SOURCE TEXT:
Start

David Ferriero, Archivist of the United States (AOTUS), was interviewed by Paul Holdengraber from the New York Public Library.  Ferriero is the first librarian to hold the post, and he has achieved some fame by creating his own blog, AOTUS, Collector in Chief.  The Archivist and his Agency, the National Archives and Records Administration (NARA), reports to the Executive department and is responsible for the records of the US.  About 2-3% of the government’s records become permanent, and are deposited with NARA.  NARA is also responsible for the Presidential Libraries and the recently created National Declassification Center.  David Ferriero is the highest ranking librarian in the Administration.  (Previous Archivists have generally been historians.)  He was previously a librarian at Duke University and he New York Public  Library.  When he was approached about the Archivist job, one reason he took it was that he felt he could make a difference.  NARA was recently given two new initiatives by President Obama:  the National Declassification Center—400 million pages that need examination and declassification—and the Open Government Initiative (OGI).

The OGI is about transparency, collaboration, and participation.  Each agency will create an Open Government plan around those pillars.  At NARA, this has unleashed energy and talents that were previously unknown.  Ferriero’s blog is the result of the OGI and has created community and gotten citizens involved as “citizen archivists”.

You cannot have open government if you don’t have good records.  Open Government starts withrecords management, right from their creation.  When IT systems are being developed in an agency, records must be thought about from the beginning.  This message will be conveyed to all the agencies in an historic meeting at the National Archives; many of the CIOs of the agencies have never met with NARA.  Every agency has been authorized to build its own e-records system, so NARA’s job is “corralling” the records that have been assembled, which is similar to collecting the records in the first place during FDR’s time.  NARA is looking at ways of opening the Archives as they have never been opened before through a robust exhibit program with an online version, a K-12 program, as well as a redesigned website.

NARA has been involved in classification of documents since 1978.  The government has an enormous backlog of documents going back to World War II.  According to the Executive Order establishing the National Declassification Center, the only criterion for remaining classified is national security.  There are about 200 agencies in the government and 2,400 classification guides, of which 50% have not been reviewed in the last 5 years.  NARA is investigating ways to use technology to do the huge job of review and declassification.

In the digital environment, everything is saved but little is preserved.  Ferriero and others are concerned that we are losing our memory.  For example, e-mail is not recognized as a record by the Federal Government.  The House has just introduced a bill to correct this.  Large digitization projects have developed their own languages that lock up the content for a period of time.  The lack of immediate access is another concern.

Despite his heavy involvement with online systems (he is a heavy user of Wikipedia and Google), Ferriero does not own a Kindle and values the aesthetics of print on page .  He is a heavy reader (2 books per week) and for reading, he still wants the print.  His greatest concern is the preservation of electronic records.  He suggests that librarians  push their supervisors and look for opportunities to get their ideas out.

End

EXERCISE SET:
• A. Output, word for word, the passage of the text on David Ferriero that begins with the words containing "In the digital" and ends with "their ideas out.".
• B. Summarize the text on David Ferriero in two sentences.
The records have no connection to the text on David Ferriero.

DATASET RECORDS:
Start

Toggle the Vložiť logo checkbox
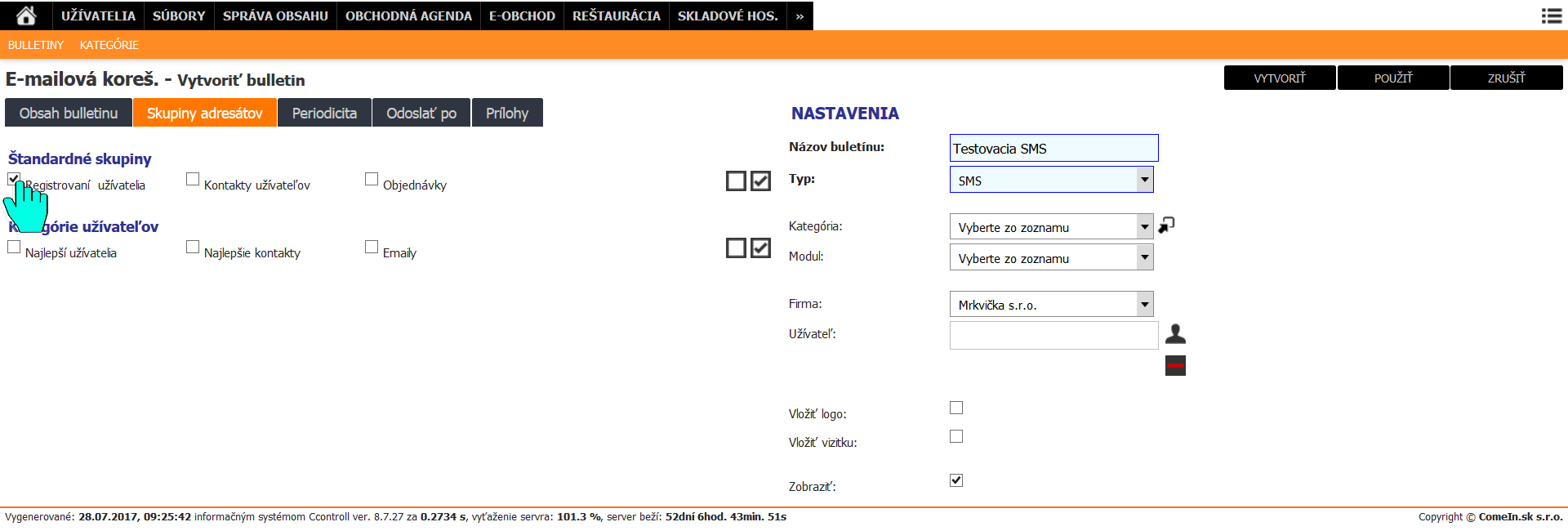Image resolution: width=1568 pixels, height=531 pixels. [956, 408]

End
Start

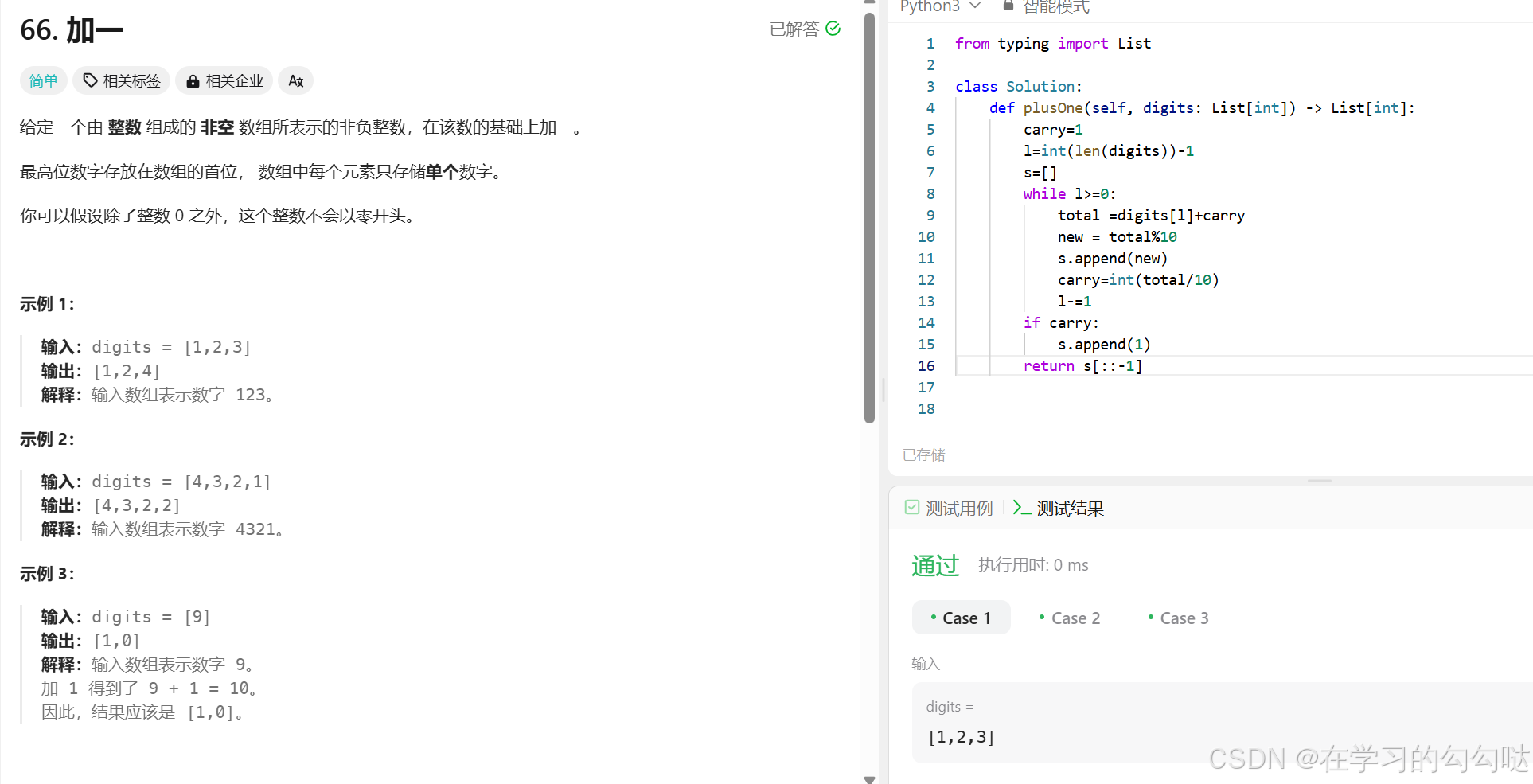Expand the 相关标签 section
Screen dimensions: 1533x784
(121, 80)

End

SOLUTION LIST:
• A.
In the digital environment, everything is saved but little is preserved.  Ferriero and others are concerned that we are losing our memory.  For example, e-mail is not recognized as a record by the Federal Government.  The House has just introduced a bill to correct this.  Large digitization projects have developed their own languages that lock up the content for a period of time.  The lack of immediate access is another concern.

Despite his heavy involvement with online systems (he is a heavy user of Wikipedia and Google), Ferriero does not own a Kindle and values the aesthetics of print on page .  He is a heavy reader (2 books per week) and for reading, he still wants the print.  His greatest concern is the preservation of electronic records.  He suggests that librarians  push their supervisors and look for opportunities to get their ideas out.

• B. David Ferriero, the first librarian to hold the post of Archivist of the United States, heads NARA, which is responsible for the records of the US and was given two new initiatives by President Obama: the National Declassification Center and the Open Government Initiative. He holds that open government requires good records management from the moment records are created, and his greatest concern is the preservation of electronic records.